Nombreuses sont les analyses philosophiques faisant du travail une nécessité. Condition matérielle de survie ou de confort, mais aussi lien social et accomplissement identitaire de l’individu, le travail parviendrait même à faire de l’esclave le maître du maître, nous dit Hegel!

Cependant, nécessité rime rarement avec réjouissance, et cela pour deux raisons simples. La nécessité oblige. Comment se réjouir d’une obligation? Deuxièmement, la nécessité d’une obligation s’oppose à la contingence d’un sentiment. Une émotion ne se commande pas.

Heureux parce que performants?

Enfin, le travail n’échappe pas à la loi impitoyable du cœur selon laquelle il suffit d’avoir pour moins désirer et de perdre pour regretter. Le chômeur se réjouira de retourner travailler, tandis que le salarié y retournera avec anxiété ou lassitude, à moins que sa vie personnelle ne soit tragiquement vide ou difficile.

Parce que le travail n’est pas intrinsèquement source de joie, nous avons récemment parachuté des CHO (chief happiness officer) dans les open spaces. Cette mise en place présuppose que des salariés heureux seront plus performants. C’est confondre cause et conséquence.
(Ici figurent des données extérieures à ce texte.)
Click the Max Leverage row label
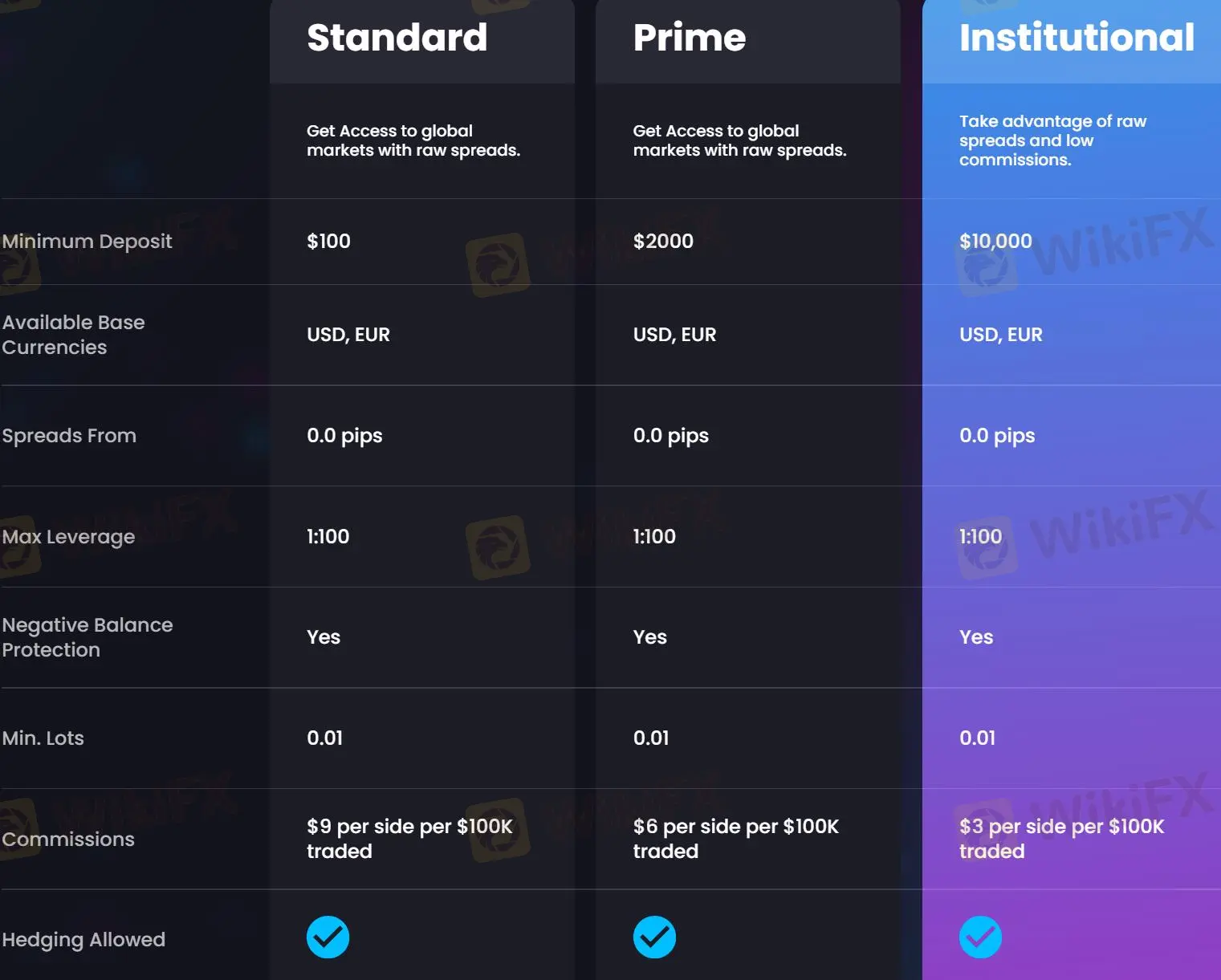This screenshot has width=1221, height=980. (68, 537)
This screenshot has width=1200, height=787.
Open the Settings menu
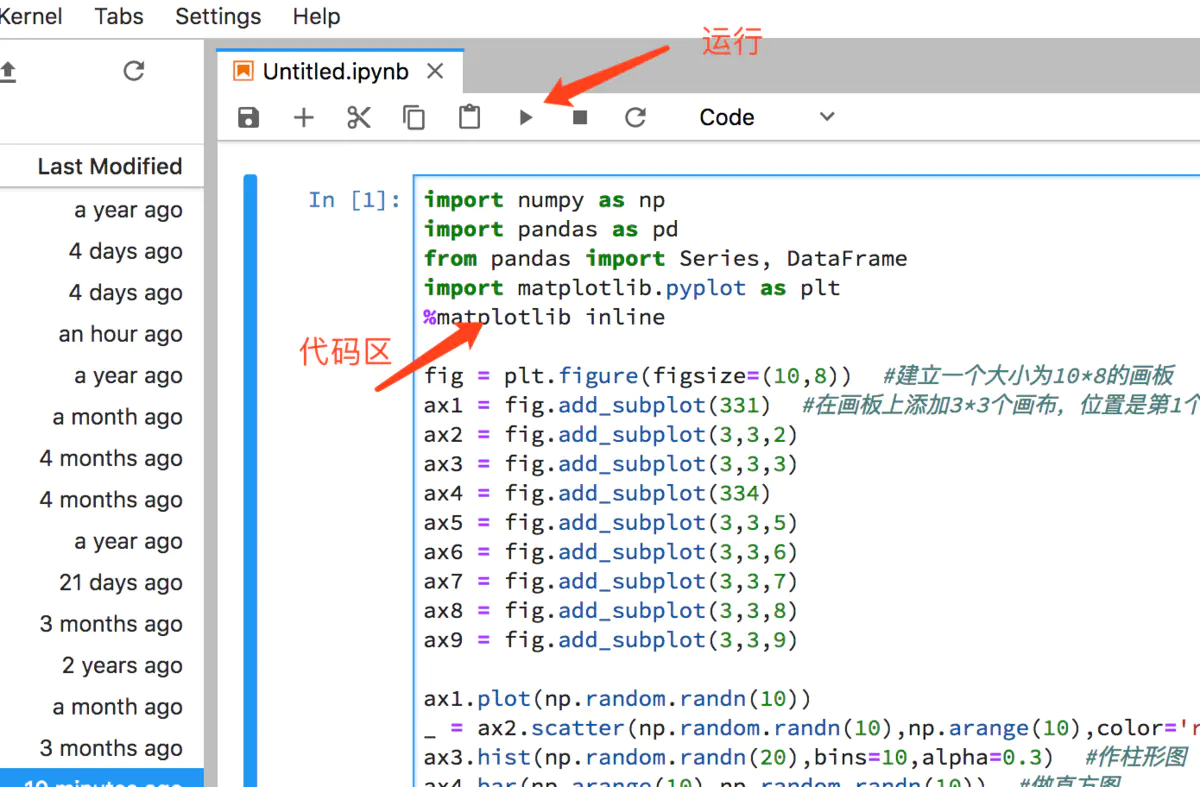(218, 16)
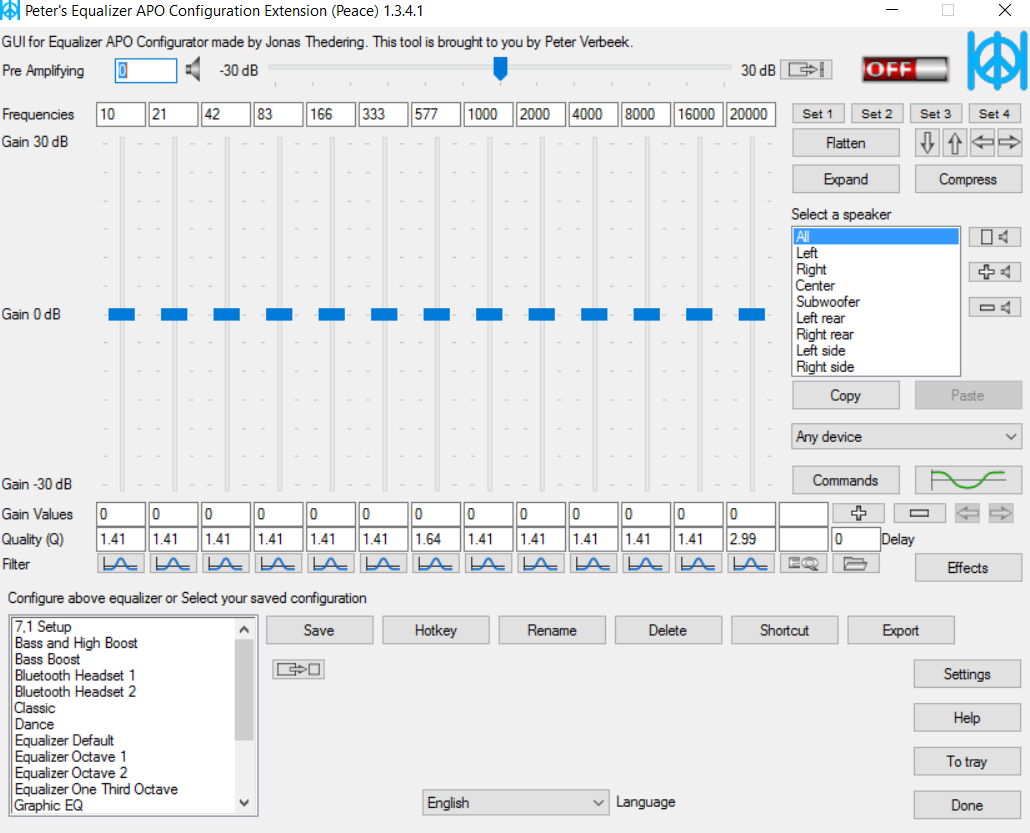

Nous ne sommes pas performants parce qu’heureux, mais heureux parce que performants! La joie résulte d’une mise en mouvement, d’une énergie vitale libérée, nous dit Bergson. Moins de processus engourdissants pour l’intelligence et davantage d’autonomie réjouiraient plus sûrement les salariés qu’un assistanat au bonheur. Si le travail peut devenir source de réjouissance, la réjouissance ne peut faire l’objet d’un travail!